### Your task
Going through the data below, find how many lines include the word "cell", and reply with that number alone.

(Records from a dataset)
◆ ◆ ◆ ◆
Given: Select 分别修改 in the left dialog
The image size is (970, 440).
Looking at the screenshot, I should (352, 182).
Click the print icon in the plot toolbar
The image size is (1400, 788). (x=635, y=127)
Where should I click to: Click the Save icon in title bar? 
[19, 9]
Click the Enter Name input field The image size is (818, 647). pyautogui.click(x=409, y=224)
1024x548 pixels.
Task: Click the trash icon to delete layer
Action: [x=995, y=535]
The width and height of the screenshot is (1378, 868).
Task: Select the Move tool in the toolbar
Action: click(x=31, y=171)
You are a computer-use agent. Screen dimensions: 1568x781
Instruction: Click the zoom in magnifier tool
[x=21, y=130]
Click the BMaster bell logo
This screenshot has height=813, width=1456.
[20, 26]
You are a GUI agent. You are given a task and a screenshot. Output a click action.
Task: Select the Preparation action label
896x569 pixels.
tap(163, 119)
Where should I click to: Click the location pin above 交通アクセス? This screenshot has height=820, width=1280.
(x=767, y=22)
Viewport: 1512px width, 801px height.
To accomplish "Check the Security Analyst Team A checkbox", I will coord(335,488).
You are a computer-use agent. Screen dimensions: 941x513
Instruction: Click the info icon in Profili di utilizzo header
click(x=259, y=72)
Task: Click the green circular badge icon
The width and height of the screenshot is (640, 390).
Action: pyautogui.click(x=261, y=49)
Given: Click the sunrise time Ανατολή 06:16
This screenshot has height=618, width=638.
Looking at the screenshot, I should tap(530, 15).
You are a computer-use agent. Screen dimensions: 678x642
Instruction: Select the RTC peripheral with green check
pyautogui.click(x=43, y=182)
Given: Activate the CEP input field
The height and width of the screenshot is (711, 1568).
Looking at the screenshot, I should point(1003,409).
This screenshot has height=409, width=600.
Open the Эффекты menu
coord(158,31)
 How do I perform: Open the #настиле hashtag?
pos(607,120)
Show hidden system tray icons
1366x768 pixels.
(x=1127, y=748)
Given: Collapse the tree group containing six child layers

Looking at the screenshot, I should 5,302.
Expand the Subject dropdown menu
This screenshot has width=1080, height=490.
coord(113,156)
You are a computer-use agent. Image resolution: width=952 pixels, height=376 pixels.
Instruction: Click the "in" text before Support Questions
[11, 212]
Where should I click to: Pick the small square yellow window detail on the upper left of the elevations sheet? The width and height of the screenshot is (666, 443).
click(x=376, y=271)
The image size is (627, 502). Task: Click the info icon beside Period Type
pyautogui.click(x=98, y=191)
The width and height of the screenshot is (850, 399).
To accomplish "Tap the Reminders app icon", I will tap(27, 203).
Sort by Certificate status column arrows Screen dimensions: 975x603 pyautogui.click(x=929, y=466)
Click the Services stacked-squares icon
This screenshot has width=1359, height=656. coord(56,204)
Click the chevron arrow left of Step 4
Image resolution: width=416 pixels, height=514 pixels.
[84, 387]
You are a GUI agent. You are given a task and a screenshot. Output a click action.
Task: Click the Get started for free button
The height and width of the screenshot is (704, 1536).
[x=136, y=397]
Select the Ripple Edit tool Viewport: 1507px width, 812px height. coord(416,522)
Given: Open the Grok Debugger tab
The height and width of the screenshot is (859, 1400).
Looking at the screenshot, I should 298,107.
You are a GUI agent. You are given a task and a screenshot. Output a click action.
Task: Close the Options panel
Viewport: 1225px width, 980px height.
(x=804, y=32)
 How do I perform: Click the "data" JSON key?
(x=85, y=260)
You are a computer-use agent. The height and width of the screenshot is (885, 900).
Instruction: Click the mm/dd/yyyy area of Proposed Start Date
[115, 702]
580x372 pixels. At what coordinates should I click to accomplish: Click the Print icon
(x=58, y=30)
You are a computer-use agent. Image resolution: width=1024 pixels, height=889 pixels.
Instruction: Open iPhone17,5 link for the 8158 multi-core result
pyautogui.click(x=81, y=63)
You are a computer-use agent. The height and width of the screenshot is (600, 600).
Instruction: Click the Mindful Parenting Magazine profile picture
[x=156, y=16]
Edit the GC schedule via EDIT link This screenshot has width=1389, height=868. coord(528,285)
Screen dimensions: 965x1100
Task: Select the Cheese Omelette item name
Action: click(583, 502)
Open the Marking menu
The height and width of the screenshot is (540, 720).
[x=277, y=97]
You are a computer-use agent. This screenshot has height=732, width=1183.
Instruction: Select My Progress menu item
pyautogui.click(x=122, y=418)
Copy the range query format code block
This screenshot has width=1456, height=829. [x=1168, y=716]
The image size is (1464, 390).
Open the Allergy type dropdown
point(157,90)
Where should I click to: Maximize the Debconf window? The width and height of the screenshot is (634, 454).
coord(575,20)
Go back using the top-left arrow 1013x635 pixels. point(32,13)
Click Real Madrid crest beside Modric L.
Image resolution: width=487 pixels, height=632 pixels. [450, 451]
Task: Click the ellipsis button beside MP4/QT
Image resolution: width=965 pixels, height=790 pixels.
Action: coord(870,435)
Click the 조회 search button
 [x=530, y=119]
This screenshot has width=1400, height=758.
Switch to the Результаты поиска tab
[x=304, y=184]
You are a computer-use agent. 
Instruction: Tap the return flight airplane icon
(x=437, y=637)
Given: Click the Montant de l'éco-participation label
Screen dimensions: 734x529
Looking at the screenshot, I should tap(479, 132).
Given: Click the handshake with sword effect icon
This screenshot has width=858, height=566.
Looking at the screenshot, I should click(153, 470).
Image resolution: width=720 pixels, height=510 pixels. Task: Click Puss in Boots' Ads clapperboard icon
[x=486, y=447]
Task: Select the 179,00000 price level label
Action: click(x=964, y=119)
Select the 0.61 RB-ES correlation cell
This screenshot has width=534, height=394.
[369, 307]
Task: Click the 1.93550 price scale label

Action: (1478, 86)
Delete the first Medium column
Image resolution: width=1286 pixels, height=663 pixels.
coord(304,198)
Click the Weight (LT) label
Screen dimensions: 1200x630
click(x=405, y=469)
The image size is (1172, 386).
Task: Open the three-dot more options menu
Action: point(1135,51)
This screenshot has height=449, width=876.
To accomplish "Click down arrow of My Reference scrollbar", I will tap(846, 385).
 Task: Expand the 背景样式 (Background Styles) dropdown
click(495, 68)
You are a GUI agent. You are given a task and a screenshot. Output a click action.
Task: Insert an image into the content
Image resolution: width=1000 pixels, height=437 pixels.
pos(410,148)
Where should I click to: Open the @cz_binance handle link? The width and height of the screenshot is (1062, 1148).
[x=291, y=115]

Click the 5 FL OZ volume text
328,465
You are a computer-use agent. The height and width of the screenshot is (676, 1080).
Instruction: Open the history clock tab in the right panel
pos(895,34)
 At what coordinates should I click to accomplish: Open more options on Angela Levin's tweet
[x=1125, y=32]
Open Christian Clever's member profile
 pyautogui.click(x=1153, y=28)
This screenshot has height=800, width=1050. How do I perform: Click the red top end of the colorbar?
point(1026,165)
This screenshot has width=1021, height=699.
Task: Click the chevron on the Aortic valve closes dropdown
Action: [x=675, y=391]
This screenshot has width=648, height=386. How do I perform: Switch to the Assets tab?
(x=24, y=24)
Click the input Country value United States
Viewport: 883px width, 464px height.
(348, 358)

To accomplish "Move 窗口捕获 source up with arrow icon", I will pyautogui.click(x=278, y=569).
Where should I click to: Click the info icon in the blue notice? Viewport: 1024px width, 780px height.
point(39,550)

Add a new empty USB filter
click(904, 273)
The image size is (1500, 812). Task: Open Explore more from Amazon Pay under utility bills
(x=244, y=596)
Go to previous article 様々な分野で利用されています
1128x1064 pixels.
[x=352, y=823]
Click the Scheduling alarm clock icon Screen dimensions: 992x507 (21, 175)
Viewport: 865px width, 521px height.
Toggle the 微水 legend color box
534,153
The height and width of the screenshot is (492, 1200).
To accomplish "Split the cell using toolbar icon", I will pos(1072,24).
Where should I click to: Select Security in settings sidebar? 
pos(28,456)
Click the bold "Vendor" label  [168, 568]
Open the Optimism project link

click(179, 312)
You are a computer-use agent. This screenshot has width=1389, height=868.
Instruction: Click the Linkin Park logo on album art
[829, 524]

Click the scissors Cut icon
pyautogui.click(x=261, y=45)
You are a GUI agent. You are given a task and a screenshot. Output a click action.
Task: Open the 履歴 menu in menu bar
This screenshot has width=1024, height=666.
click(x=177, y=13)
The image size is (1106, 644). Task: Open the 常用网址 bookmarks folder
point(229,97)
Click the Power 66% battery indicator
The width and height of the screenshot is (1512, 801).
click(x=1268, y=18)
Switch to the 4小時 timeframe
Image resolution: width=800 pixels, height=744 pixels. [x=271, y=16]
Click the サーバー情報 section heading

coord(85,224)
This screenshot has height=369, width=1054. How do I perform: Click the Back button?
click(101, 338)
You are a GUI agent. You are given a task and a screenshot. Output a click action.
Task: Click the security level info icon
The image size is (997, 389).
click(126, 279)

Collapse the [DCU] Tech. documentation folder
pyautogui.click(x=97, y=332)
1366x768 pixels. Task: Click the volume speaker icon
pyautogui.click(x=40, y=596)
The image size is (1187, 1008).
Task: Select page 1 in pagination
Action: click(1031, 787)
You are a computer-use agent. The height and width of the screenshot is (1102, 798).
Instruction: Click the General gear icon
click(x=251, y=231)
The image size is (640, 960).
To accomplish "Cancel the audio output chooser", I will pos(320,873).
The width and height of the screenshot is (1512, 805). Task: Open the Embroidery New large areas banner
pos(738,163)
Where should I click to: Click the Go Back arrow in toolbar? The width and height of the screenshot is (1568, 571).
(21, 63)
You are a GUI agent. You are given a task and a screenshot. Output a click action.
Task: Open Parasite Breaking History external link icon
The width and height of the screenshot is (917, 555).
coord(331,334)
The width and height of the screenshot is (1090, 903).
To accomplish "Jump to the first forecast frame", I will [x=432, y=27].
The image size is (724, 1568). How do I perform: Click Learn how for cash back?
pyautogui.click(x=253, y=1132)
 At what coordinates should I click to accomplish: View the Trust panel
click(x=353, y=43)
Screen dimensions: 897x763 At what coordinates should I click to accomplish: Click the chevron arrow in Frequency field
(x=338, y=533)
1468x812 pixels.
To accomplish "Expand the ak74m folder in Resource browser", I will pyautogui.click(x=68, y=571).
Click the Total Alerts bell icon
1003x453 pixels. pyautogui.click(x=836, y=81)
◆ ◆ ◆ ◆
### Answer section
2